The employment contract will define the course of that next step. It should address your duties, compensation and other aspects of the employment relationship. A poorly drafted or one-sided contract can cause major setbacks.
Here are some common provisions to look at when considering a new employment contract:
- Termination: Even though you’re just starting the employment relationship, you should have clear expectations for how (and when) it might end. Is the contract for a set period of time? Does it automatically renew? Can your employer terminate it at-will or for cause? What is the required notice period for either side to terminate?

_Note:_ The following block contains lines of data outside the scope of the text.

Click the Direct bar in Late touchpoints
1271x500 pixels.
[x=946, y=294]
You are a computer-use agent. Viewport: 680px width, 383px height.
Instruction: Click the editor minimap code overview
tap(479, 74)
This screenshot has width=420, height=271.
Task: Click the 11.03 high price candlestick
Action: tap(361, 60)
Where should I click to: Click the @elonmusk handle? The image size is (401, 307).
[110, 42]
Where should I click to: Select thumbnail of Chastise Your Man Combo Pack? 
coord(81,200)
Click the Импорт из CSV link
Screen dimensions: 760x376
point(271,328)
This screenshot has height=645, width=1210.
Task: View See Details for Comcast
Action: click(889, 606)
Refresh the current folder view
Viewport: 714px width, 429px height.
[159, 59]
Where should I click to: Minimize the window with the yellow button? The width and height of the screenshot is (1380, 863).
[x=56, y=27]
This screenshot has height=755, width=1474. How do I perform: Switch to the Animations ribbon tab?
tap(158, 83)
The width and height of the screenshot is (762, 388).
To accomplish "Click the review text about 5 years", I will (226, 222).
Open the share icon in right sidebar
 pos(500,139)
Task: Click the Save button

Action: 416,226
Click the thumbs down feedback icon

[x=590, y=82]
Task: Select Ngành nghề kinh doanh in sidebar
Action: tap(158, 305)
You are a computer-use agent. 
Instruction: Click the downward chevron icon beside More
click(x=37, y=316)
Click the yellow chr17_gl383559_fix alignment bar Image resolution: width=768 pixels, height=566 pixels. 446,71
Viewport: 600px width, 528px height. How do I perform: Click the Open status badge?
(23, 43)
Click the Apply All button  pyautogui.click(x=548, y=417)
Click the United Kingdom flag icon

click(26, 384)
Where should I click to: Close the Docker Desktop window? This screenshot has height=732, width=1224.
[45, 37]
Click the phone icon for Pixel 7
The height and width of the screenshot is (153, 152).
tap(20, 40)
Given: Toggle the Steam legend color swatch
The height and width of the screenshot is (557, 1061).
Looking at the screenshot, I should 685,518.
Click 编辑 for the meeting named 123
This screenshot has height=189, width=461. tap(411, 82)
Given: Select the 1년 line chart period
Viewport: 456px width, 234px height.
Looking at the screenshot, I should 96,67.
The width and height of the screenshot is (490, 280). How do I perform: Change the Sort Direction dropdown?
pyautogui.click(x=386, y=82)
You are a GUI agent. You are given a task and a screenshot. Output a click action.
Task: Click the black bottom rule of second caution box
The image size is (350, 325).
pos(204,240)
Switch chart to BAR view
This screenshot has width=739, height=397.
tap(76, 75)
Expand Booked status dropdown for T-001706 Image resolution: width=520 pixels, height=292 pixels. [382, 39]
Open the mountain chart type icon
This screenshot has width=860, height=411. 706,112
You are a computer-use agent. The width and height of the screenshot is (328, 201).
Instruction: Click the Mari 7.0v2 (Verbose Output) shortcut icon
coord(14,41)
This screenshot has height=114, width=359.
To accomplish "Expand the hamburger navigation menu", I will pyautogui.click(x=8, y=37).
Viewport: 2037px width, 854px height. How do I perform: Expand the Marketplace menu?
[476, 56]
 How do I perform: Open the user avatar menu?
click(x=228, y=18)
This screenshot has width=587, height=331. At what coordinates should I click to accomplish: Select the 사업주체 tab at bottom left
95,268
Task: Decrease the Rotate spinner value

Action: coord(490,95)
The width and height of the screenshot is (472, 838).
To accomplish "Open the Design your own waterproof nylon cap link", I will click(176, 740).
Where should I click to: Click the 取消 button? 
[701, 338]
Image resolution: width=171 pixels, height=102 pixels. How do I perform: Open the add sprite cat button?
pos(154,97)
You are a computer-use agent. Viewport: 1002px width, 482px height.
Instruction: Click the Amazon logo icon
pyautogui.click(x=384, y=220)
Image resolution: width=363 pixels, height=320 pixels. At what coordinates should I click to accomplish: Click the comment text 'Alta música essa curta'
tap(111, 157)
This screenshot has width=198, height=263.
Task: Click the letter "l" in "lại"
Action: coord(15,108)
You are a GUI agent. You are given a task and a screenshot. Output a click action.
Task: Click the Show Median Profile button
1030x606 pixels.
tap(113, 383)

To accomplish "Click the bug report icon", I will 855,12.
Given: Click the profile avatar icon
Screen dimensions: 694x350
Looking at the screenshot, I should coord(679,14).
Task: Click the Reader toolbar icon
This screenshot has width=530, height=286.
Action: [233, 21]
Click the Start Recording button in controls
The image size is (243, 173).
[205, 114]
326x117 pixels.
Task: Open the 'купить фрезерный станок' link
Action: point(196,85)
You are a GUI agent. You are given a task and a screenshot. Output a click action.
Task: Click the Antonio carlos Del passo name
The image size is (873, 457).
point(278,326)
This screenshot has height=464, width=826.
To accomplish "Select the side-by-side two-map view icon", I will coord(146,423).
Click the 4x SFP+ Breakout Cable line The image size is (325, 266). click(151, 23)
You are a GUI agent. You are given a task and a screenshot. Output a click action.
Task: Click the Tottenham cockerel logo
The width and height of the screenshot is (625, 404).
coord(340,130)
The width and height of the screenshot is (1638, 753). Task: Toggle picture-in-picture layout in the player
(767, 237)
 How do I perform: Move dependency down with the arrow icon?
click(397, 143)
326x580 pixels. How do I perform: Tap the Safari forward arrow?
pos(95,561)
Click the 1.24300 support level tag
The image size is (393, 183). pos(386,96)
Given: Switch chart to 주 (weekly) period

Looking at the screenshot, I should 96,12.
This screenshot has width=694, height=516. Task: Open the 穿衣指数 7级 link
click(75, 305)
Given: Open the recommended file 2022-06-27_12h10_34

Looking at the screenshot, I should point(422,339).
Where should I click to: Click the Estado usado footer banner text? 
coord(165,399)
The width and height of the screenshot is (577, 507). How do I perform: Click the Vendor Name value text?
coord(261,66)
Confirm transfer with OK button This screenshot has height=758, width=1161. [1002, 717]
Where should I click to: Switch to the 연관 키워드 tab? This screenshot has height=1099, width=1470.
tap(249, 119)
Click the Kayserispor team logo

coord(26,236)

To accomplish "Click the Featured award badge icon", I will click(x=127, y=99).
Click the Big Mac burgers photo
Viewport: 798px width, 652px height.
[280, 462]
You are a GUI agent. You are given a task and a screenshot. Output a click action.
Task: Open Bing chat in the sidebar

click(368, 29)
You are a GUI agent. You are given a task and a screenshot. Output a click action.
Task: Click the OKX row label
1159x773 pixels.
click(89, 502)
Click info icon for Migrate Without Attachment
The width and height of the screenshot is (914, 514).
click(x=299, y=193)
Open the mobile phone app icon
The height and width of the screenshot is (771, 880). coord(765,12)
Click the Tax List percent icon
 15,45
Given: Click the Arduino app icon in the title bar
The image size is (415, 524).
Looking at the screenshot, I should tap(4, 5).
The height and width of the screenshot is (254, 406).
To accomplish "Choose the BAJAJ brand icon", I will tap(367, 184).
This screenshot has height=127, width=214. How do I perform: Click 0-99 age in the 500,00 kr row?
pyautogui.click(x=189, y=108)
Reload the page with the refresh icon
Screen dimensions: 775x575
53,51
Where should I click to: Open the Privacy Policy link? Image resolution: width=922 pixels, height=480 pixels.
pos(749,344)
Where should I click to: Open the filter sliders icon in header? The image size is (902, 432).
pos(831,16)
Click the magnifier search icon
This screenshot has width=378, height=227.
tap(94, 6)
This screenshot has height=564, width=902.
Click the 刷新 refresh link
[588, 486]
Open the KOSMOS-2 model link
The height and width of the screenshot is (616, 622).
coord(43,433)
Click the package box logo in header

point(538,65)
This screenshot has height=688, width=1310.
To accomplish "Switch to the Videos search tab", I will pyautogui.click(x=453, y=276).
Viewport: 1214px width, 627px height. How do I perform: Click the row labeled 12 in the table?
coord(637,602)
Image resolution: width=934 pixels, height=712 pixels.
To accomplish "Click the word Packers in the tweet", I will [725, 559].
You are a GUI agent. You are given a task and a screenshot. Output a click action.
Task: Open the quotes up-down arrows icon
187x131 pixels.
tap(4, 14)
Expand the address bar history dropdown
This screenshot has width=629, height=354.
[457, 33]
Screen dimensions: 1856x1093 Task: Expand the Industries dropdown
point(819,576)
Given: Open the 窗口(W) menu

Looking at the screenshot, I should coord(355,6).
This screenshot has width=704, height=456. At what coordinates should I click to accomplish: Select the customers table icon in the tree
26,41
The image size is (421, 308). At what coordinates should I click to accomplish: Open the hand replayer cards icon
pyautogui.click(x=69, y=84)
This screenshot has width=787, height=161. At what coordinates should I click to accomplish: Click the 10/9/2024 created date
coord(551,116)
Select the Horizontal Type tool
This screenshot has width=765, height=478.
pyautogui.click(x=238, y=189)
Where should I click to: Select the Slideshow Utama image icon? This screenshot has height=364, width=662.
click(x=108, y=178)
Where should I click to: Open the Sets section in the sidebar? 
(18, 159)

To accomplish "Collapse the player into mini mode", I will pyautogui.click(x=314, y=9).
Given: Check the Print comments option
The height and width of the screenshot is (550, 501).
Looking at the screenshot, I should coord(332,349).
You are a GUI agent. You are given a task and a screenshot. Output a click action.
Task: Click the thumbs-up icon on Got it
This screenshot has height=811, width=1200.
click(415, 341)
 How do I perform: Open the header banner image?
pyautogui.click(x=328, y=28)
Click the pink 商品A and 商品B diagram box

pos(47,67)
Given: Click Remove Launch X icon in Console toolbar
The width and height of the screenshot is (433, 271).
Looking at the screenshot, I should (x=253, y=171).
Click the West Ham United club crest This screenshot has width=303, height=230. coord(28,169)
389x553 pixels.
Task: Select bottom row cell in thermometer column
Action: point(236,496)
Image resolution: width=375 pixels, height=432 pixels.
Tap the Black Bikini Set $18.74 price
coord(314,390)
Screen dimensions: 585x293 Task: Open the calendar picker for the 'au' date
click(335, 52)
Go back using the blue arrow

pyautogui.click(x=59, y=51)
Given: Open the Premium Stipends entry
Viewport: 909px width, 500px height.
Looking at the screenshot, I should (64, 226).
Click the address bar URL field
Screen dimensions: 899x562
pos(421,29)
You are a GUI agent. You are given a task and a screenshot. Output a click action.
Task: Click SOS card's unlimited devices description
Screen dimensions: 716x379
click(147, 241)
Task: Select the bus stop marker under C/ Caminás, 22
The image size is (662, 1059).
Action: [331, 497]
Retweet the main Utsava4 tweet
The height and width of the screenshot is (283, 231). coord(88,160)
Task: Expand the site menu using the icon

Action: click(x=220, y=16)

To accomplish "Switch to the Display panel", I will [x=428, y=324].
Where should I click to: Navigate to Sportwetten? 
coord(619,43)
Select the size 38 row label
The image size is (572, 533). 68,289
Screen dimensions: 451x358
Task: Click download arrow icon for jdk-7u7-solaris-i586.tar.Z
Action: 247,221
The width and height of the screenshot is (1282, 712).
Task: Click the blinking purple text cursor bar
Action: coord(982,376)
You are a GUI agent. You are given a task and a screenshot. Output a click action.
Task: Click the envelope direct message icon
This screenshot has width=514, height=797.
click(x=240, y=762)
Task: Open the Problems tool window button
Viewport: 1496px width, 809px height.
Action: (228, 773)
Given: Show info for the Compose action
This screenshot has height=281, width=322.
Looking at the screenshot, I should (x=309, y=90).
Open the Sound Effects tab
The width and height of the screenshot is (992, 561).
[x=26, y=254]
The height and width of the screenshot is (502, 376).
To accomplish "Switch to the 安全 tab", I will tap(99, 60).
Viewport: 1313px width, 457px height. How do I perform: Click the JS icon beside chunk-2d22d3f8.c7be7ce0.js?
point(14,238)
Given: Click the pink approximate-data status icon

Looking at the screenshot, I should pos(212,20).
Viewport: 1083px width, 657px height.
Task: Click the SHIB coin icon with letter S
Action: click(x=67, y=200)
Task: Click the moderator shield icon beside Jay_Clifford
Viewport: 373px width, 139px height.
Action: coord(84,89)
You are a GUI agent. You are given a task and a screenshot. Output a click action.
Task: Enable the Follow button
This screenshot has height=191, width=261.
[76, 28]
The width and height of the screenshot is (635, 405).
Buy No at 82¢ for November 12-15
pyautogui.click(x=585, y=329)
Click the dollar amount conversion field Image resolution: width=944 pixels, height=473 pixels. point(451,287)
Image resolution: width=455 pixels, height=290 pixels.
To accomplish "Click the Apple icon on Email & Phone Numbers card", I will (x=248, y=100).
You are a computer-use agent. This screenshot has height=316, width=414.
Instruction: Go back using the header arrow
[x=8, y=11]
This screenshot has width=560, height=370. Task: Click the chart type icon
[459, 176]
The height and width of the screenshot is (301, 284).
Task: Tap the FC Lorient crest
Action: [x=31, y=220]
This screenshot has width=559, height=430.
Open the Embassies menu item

- Duties, workload and productivity: This is the “meat” of the agreement. There shouldn’t be any surprises when it comes to understanding the scope of your duties. The contract should address productivity, call coverage, hospital rounds, any ancillary duties (such as administrative work) and the like.
- Exclusivity: Many employers won’t want you moonlighting elsewhere. An exclusivity provision can impact your ability to earn side income. Make sure you understand the scope of this provision and consider whether it’s worth agreeing to.
- Compensation: This element may be a major focus of employment negotiations, and the contract should accurately reflect the results of those negotiations. Depending on your situation, it might make sense to have a base salary. Or your compensation might depend on a productivity formula. Whatever the case, make sure you understand the details regarding how the formula is calculated and the timing of your pay.
- Benefits: While benefits may not have a direct impact on your compensation, they can nevertheless play a big role in the financial equation. Will you get paid time off? How does that time accrue? What about health care benefits, dental coverage and the like? What about retirement? Reimbursement for continuing medical education? All of these fringe benefits should be spelled out.
- Noncompete/nonsolicitation: These provisions can limit your ability to earn a living. Make sure they’re reasonable in scope, geographic area and duration, and that they comply with applicable laws in your state.
- Malpractice insurance: If your employer covers the premiums, will you still have to meet a deductible? What about continuing coverage after you leave (“tail insurance”)?
These are just a few of the numerous provisions that go into a physician employment contract. As always, talk to an employment attorney who is familiar with the specifics in your state and area of practice. Additionally, consider hiring an attorney to advocate for your interests during the contract negotiation process.